## START ENTRIES SHOWN

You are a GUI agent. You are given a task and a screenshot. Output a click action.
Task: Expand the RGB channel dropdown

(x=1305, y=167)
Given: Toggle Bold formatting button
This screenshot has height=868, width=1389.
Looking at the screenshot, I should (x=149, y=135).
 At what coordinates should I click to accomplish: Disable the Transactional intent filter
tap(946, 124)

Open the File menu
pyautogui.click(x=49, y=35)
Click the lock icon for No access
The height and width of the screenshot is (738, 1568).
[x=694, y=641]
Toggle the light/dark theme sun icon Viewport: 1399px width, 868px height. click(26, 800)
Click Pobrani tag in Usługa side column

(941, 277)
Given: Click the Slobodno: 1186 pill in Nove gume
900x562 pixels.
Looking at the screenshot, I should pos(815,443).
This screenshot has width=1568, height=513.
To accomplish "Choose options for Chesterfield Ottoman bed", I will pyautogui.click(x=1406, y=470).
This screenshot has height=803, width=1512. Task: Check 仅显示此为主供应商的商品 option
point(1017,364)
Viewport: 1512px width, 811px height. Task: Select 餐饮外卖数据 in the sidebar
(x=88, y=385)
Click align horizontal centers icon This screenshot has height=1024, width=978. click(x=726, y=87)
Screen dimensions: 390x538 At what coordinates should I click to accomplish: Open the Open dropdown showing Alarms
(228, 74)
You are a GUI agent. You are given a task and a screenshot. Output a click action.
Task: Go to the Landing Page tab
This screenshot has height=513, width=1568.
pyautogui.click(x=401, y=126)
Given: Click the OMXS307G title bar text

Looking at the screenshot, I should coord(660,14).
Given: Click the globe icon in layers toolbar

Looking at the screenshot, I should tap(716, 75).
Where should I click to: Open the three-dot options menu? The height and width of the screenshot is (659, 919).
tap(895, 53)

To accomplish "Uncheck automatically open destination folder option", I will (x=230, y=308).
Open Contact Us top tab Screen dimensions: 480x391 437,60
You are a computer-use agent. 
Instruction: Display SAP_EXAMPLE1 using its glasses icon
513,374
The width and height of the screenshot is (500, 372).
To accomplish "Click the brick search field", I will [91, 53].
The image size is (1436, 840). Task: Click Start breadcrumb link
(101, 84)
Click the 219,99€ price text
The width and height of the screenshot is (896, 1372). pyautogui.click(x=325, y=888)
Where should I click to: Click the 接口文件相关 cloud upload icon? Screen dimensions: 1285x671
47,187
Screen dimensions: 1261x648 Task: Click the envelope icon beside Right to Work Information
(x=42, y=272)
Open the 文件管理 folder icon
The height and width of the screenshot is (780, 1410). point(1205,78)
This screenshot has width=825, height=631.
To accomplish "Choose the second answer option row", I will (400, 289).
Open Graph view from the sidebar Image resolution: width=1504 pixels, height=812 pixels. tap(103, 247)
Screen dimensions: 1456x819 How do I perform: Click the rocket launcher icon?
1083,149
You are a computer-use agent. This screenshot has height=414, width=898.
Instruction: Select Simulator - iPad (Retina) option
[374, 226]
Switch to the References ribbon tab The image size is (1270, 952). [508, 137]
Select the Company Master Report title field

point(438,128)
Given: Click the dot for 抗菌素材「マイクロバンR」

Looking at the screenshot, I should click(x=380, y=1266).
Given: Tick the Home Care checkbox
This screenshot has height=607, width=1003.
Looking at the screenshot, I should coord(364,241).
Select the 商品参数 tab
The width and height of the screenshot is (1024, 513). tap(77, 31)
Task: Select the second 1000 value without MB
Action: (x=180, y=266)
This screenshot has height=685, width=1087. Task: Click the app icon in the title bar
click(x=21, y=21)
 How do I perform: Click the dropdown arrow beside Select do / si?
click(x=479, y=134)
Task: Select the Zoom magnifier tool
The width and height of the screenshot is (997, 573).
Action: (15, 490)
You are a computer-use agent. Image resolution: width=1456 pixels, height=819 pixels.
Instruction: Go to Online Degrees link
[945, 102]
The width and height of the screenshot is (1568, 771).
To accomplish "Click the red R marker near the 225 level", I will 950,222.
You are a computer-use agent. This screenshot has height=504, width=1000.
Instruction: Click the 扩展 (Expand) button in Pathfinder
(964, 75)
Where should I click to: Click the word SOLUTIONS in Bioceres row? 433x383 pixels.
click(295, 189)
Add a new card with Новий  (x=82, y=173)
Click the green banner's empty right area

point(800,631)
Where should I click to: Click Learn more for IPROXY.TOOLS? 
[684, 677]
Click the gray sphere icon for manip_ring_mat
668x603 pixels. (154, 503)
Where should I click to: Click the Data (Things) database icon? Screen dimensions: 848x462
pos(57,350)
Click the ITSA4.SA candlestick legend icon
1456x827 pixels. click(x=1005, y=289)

## END ENTRIES SHOWN

DIRECTIVE
Rewrite the items above, renaming "GUI agent" to "desktop agent" everywhere and leaving everything else unchanged.

EXERCISE OUTPUT
You are a desktop agent. You are given a task and a screenshot. Output a click action.
Task: Expand the RGB channel dropdown

(x=1305, y=167)
Given: Toggle Bold formatting button
This screenshot has height=868, width=1389.
Looking at the screenshot, I should (x=149, y=135).
 At what coordinates should I click to accomplish: Disable the Transactional intent filter
tap(946, 124)

Open the File menu
pyautogui.click(x=49, y=35)
Click the lock icon for No access
The height and width of the screenshot is (738, 1568).
[x=694, y=641]
Toggle the light/dark theme sun icon Viewport: 1399px width, 868px height. click(26, 800)
Click Pobrani tag in Usługa side column

(941, 277)
Given: Click the Slobodno: 1186 pill in Nove gume
900x562 pixels.
Looking at the screenshot, I should pos(815,443).
This screenshot has width=1568, height=513.
To accomplish "Choose options for Chesterfield Ottoman bed", I will pyautogui.click(x=1406, y=470).
This screenshot has height=803, width=1512. Task: Check 仅显示此为主供应商的商品 option
point(1017,364)
Viewport: 1512px width, 811px height. Task: Select 餐饮外卖数据 in the sidebar
(x=88, y=385)
Click align horizontal centers icon This screenshot has height=1024, width=978. click(x=726, y=87)
Screen dimensions: 390x538 At what coordinates should I click to accomplish: Open the Open dropdown showing Alarms
(228, 74)
You are a desktop agent. You are given a task and a screenshot. Output a click action.
Task: Go to the Landing Page tab
This screenshot has height=513, width=1568.
pyautogui.click(x=401, y=126)
Given: Click the OMXS307G title bar text

Looking at the screenshot, I should coord(660,14).
Given: Click the globe icon in layers toolbar

Looking at the screenshot, I should tap(716, 75).
Where should I click to: Open the three-dot options menu? The height and width of the screenshot is (659, 919).
tap(895, 53)

To accomplish "Uncheck automatically open destination folder option", I will (x=230, y=308).
Open Contact Us top tab Screen dimensions: 480x391 437,60
You are a computer-use agent. 
Instruction: Display SAP_EXAMPLE1 using its glasses icon
513,374
The width and height of the screenshot is (500, 372).
To accomplish "Click the brick search field", I will [91, 53].
The image size is (1436, 840). Task: Click Start breadcrumb link
(101, 84)
Click the 219,99€ price text
The width and height of the screenshot is (896, 1372). pyautogui.click(x=325, y=888)
Where should I click to: Click the 接口文件相关 cloud upload icon? Screen dimensions: 1285x671
47,187
Screen dimensions: 1261x648 Task: Click the envelope icon beside Right to Work Information
(x=42, y=272)
Open the 文件管理 folder icon
The height and width of the screenshot is (780, 1410). point(1205,78)
This screenshot has width=825, height=631.
To accomplish "Choose the second answer option row", I will (400, 289).
Open Graph view from the sidebar Image resolution: width=1504 pixels, height=812 pixels. tap(103, 247)
Screen dimensions: 1456x819 How do I perform: Click the rocket launcher icon?
1083,149
You are a computer-use agent. This screenshot has height=414, width=898.
Instruction: Select Simulator - iPad (Retina) option
[374, 226]
Switch to the References ribbon tab The image size is (1270, 952). [508, 137]
Select the Company Master Report title field

point(438,128)
Given: Click the dot for 抗菌素材「マイクロバンR」

Looking at the screenshot, I should click(x=380, y=1266).
Given: Tick the Home Care checkbox
This screenshot has height=607, width=1003.
Looking at the screenshot, I should coord(364,241).
Select the 商品参数 tab
The width and height of the screenshot is (1024, 513). tap(77, 31)
Task: Select the second 1000 value without MB
Action: (x=180, y=266)
This screenshot has height=685, width=1087. Task: Click the app icon in the title bar
click(x=21, y=21)
 How do I perform: Click the dropdown arrow beside Select do / si?
click(x=479, y=134)
Task: Select the Zoom magnifier tool
The width and height of the screenshot is (997, 573).
Action: (15, 490)
You are a computer-use agent. Image resolution: width=1456 pixels, height=819 pixels.
Instruction: Go to Online Degrees link
[945, 102]
The width and height of the screenshot is (1568, 771).
To accomplish "Click the red R marker near the 225 level", I will 950,222.
You are a computer-use agent. This screenshot has height=504, width=1000.
Instruction: Click the 扩展 (Expand) button in Pathfinder
(964, 75)
Where should I click to: Click the word SOLUTIONS in Bioceres row? 433x383 pixels.
click(295, 189)
Add a new card with Новий  (x=82, y=173)
Click the green banner's empty right area

point(800,631)
Where should I click to: Click Learn more for IPROXY.TOOLS? 
[684, 677]
Click the gray sphere icon for manip_ring_mat
668x603 pixels. (154, 503)
Where should I click to: Click the Data (Things) database icon? Screen dimensions: 848x462
pos(57,350)
Click the ITSA4.SA candlestick legend icon
1456x827 pixels. click(x=1005, y=289)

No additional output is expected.